Pensez vous que les artistes marocains bénéficient des retombées  de ce secteur ?

Comme je l’ai signalé, la perturbation du marché, l’intervention de multiples intermédiaires assoiffés par le gain, l’exploitation de jeunes artistes  par  certains artistes qui se sont fait un nom sur le marché, laissent de nombreux artistes talentueux hors du bénéfice qu’ils peuvent tirer de leur don et de leur labeur.

A votre avis, au Maroc, un artiste plasticien peut-il vivre de son art ?

Avant toute explication, je dis NON et NON. L’organisation d’une exposition individuelle coûte cher. Les gens n’ont pas idée de ce que peut coûter cette organisation.  Un artiste expérimenté qui est arrivé à cerner les différents postes de dépenses peut très facilement déverser entre 60 et 80 000 dirhams pour organiser une exposition. Va-t-il vraiment les récupérer par la vente de ses toiles ?
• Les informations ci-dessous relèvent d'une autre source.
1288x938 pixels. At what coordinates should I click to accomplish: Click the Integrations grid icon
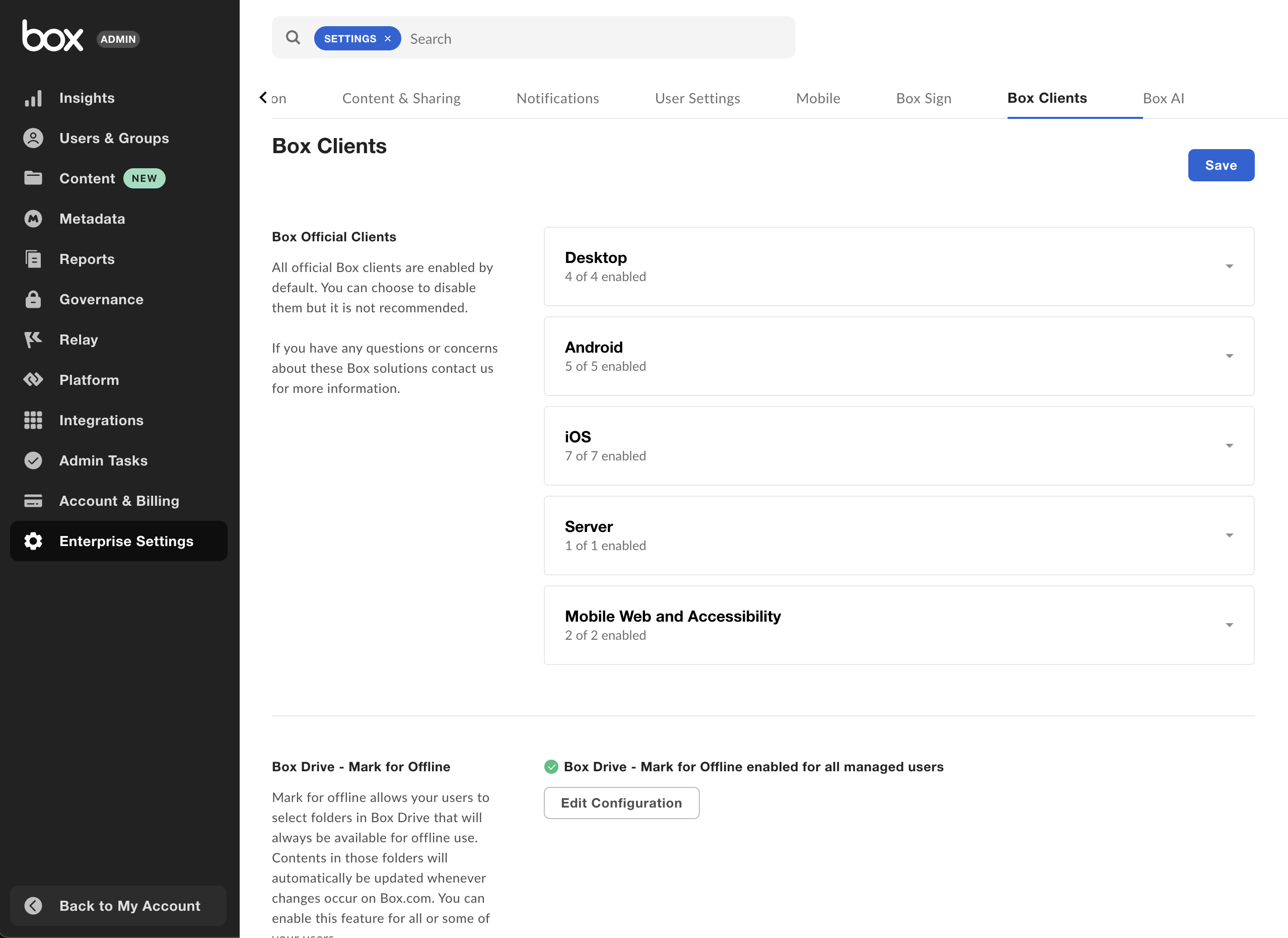33,420
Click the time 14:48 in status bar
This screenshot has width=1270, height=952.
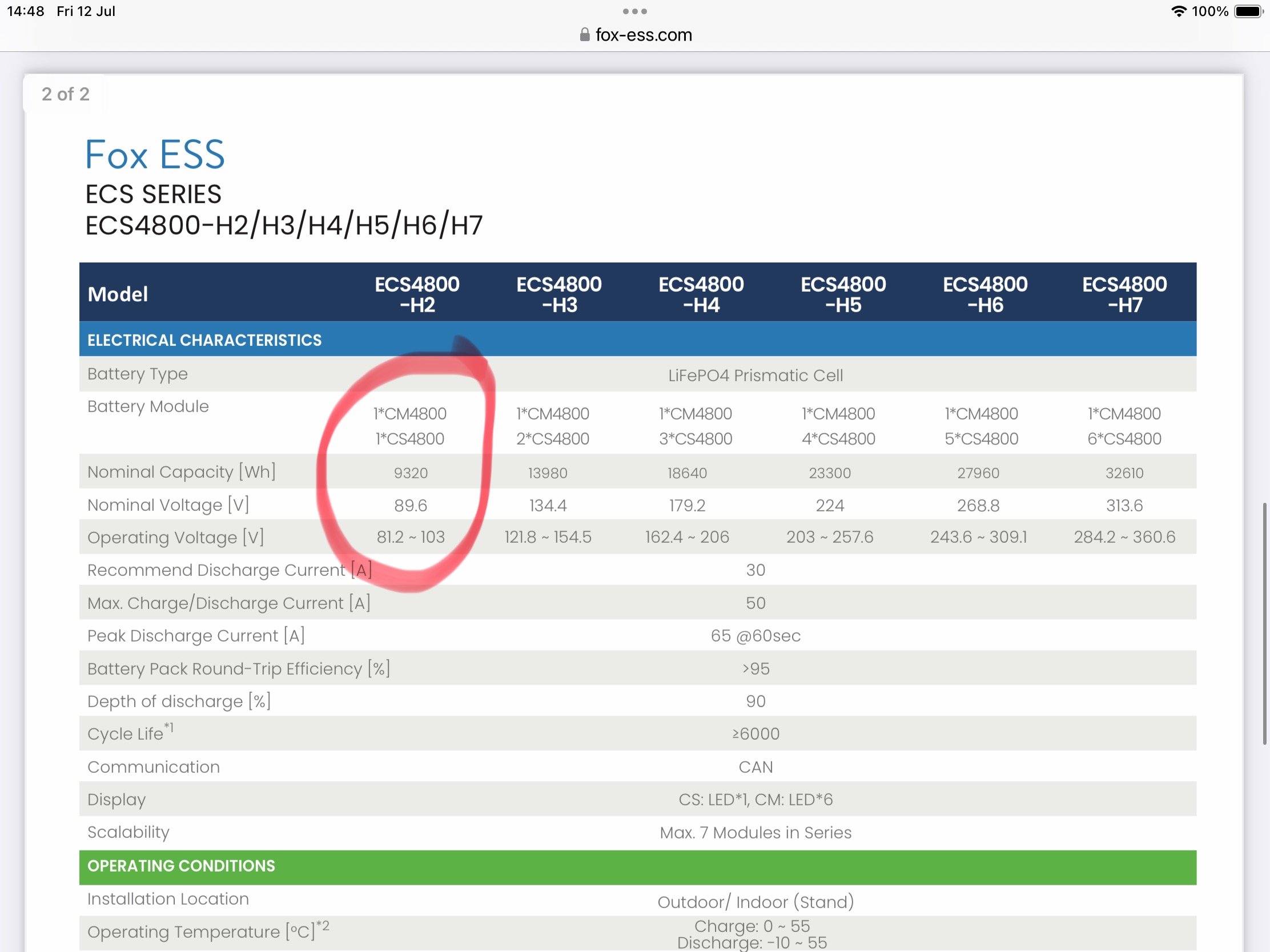tap(25, 11)
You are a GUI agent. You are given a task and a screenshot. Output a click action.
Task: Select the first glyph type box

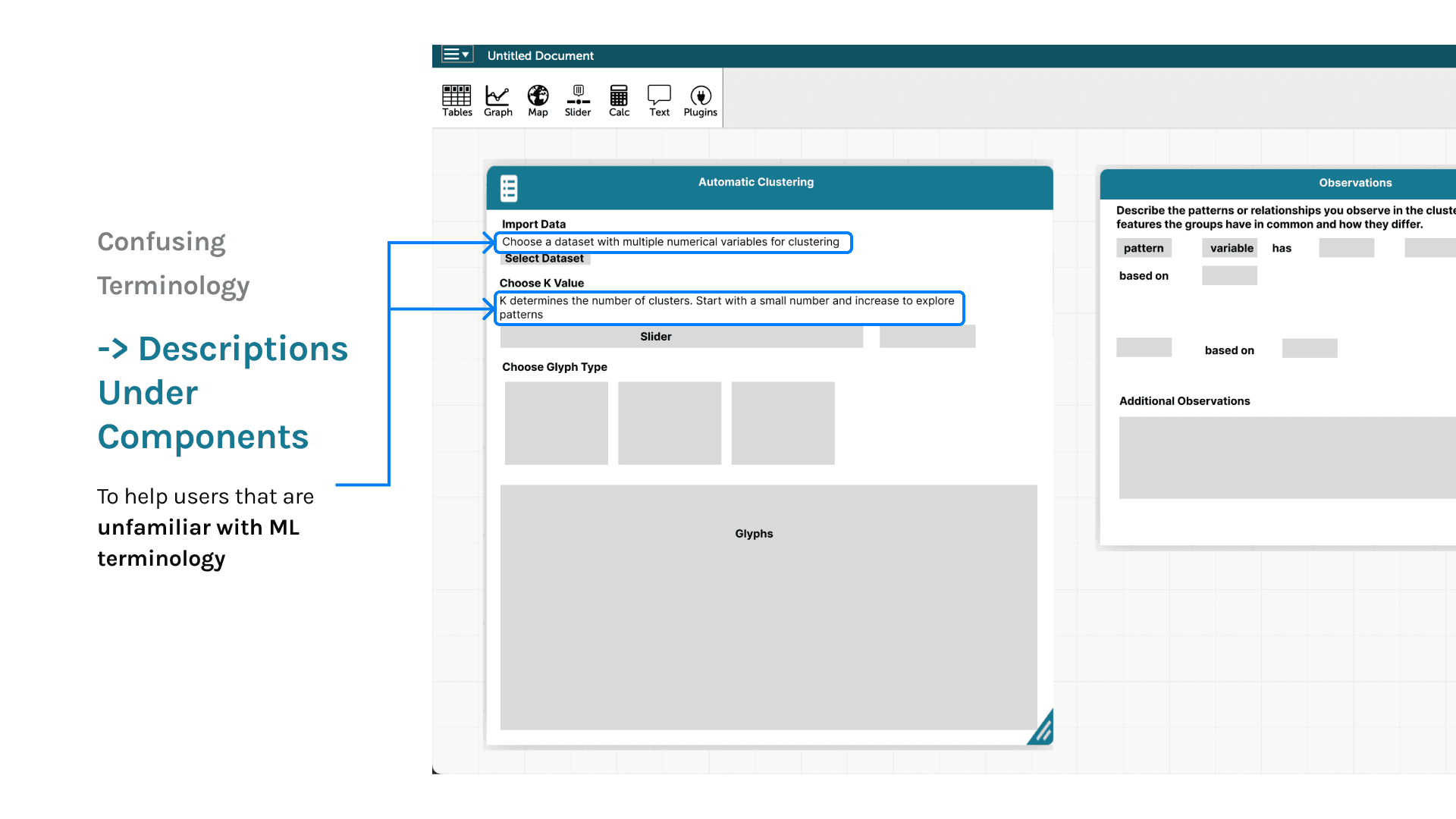[x=556, y=423]
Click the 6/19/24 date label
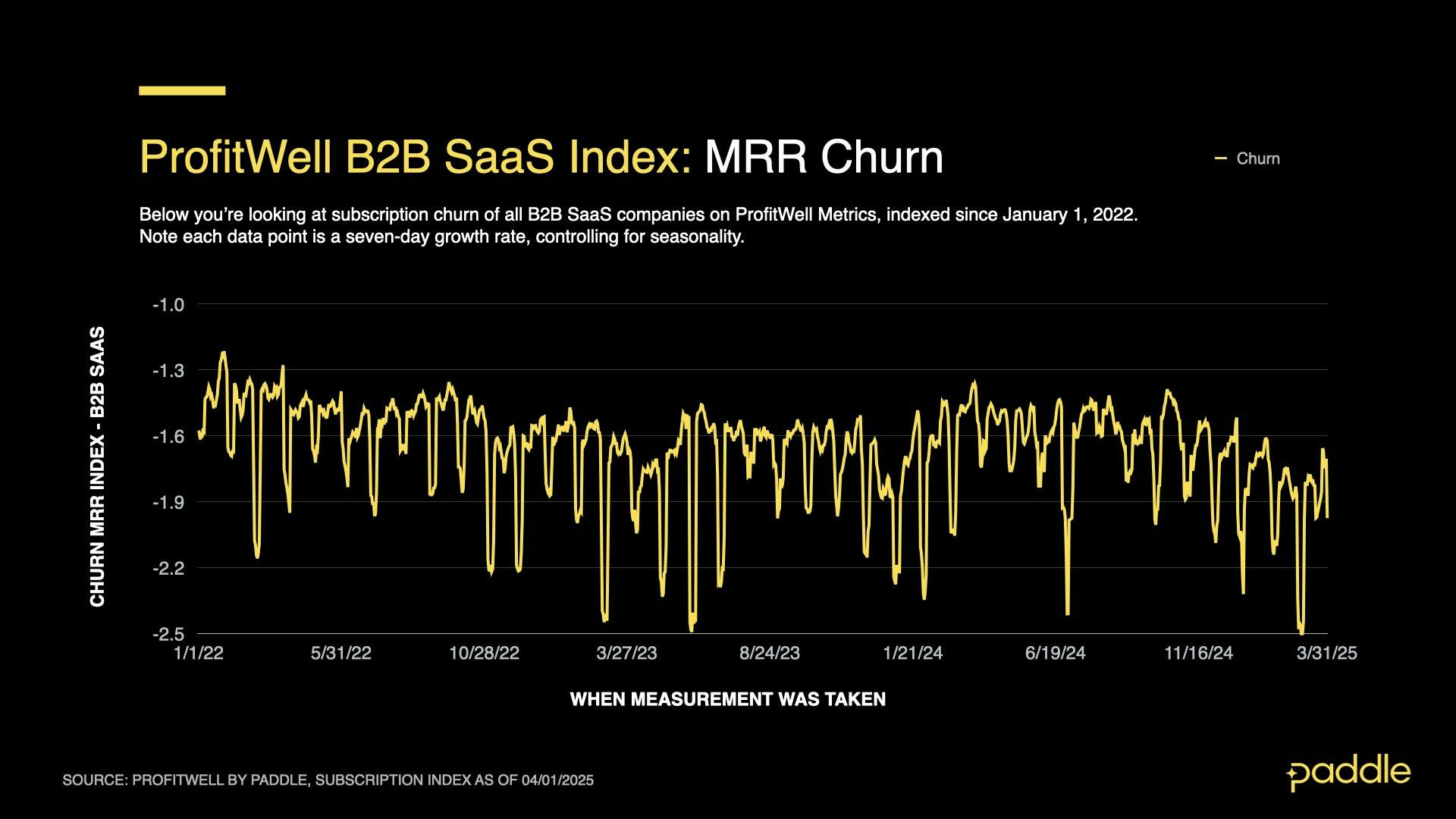 (1055, 653)
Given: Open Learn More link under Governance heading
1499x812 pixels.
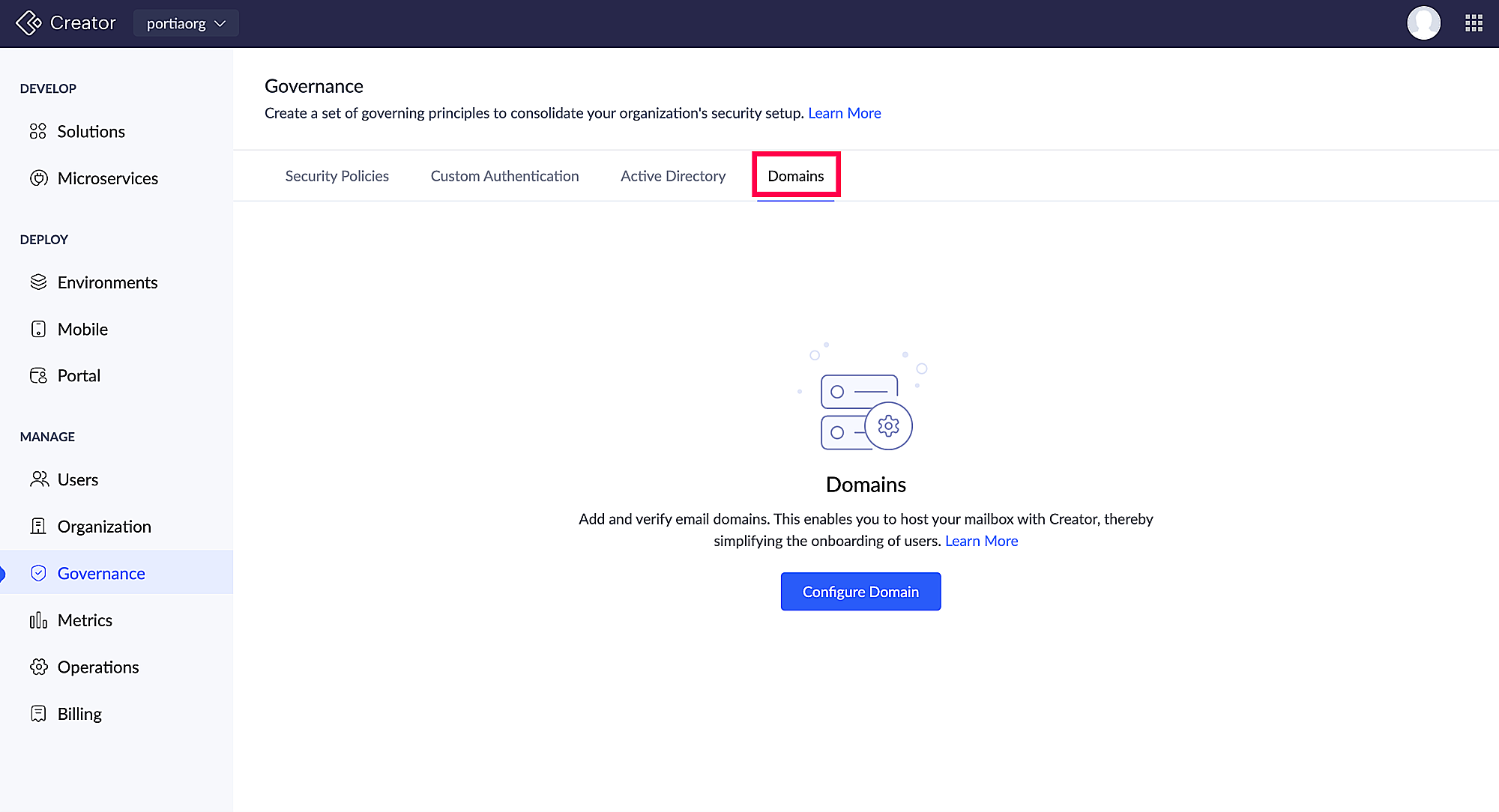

Ceux qui se sont fait un nom préfabriqué sur la place, l’ont eu par des relations et par la phraséologie. Il y a des artistes jeunes et moins jeunes qui souffrent du manque de recette. Ils deviennent la proie privilégiée des exploiteurs. De même, les galeristes  ne jouent aucun rôle pour encadrer et encourager les artistes. Ils n’acceptent d’exposer que les artistes devenus côtés pour couvrir leurs frais et gagner. Mais, il faut aussi reconnaitre que tout le monde veut devenir artiste sous le couvert de la liberté d’expression. Le marché est noyé par plusieurs artistes qui présentent des œuvres qui n’ont que le nom d’œuvre. Des personnes qui ignorent complètement les règles de la peinture se sont lancées dans ce domaine, or  un tableau n’est pas une surface sur laquelle on barbouille des couleurs. Un tableau se construit d’une manière scientifique et mathématique. On ne peut construire une maison sans fondation. La fondation d’une œuvre d’art se résume dans ses règles et ses méthodes de travail. Il n’existe aucune réglementation qui puisse organiser ce qui se passe actuellement au Maroc alors que les pays du Moyen-Orient, qui n’ont pas une histoire séculaire dans ce domaine, sont arrivés à l’organiser en instituant des jurys qui décident de la qualité des œuvres à exposer d’un artiste. Ils sont presque revenus à l’époque européenne d’avant l’invention de la photographie.

A votre avis, l’élaboration d’un laboratoire scientifique peut-elle contribuer dans la lutte contre le faux ?

Dans tous les pays du monde, les faussaires n’ont pu être interdits. Celui qui doit se protéger, c’est le client lui-même, en exigeant un certificat d’authenticité de la part de l’artiste ou du revendeur. Ce dernier devra produire un certificat authentique de l’artiste créateur de l’œuvre.